I just want to start off saying that I HATE CANCER! It just seems like these past few weeks I have heard of too many little ones dying from this horrible disease. Each time I learn about another little innocent child who has lost their battle with cancer its like a giant kick in the gut. It literally makes me sick. I cant just hear about it and say "Thats so sad" and then go about my day like nothing has happened anymore. Its so personal to me now and I just sit here and ache for those families and for another life taken. This last boy I heard about kind of did a number on me because he reminded me too much of Skyler. Their stories are just too similar. I know we have been so blessed, Skyler is doing amazing right now but its so scary not knowing how all of this is going to turn out. We still have three years left of treatment and then a life time full of worrying about that dreaded "R" word. Relapse. I will never again just think "Oh he just has a cold, or he's just achy from a little bug" No, in the back of my mind I will always be thinking "Is this something more? Is it back?" Life will never be the same, and I fear I will always have this crazy cancer parent mind.

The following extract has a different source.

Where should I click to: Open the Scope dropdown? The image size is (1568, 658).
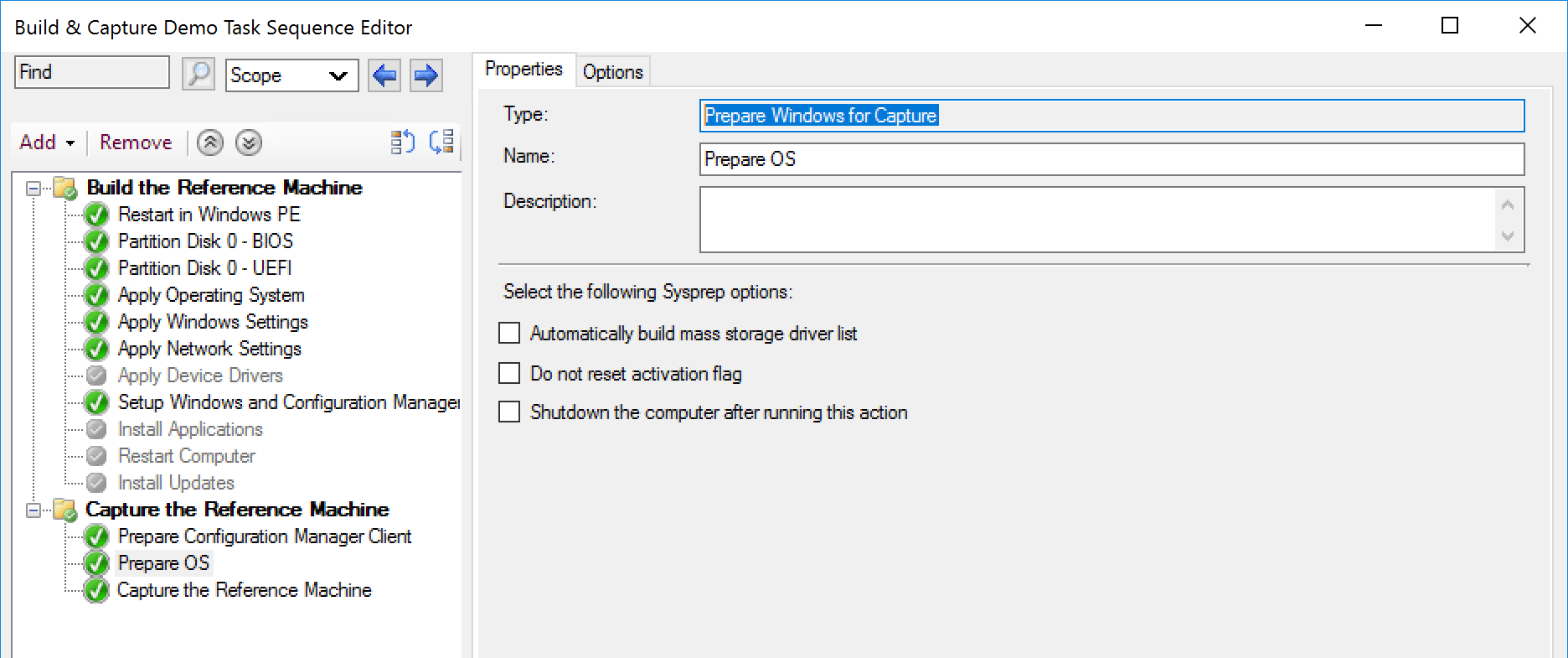[x=291, y=75]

I have, however, learned just how precious life is. I really am so grateful for every minute I get to spend with Skyler. Even though I am so tired alot of the time and would just love to lay down and sleep, I think back to those awful months when I prayed with everything in me for just one more chance to play with Sky again and it quickly puts everything back into perspective. I get my second wind and go have fun with my son. Thats another thing I have learned, to have fun. I take the time now to actually play with him, laugh with him, and really have fun with him. Not only is he my son, he is also my best friend.
This last little while has been so hard on me mentally and emotionally. The reality and devastation of cancer is just so depressing. But I can also say that I have received more blessings in these past five and a half months than I ever have before. I put this quote on my wall a couple years ago and I think its so appropriate now. "Life is not about weathering the storm, it's about learning to dance in the rain."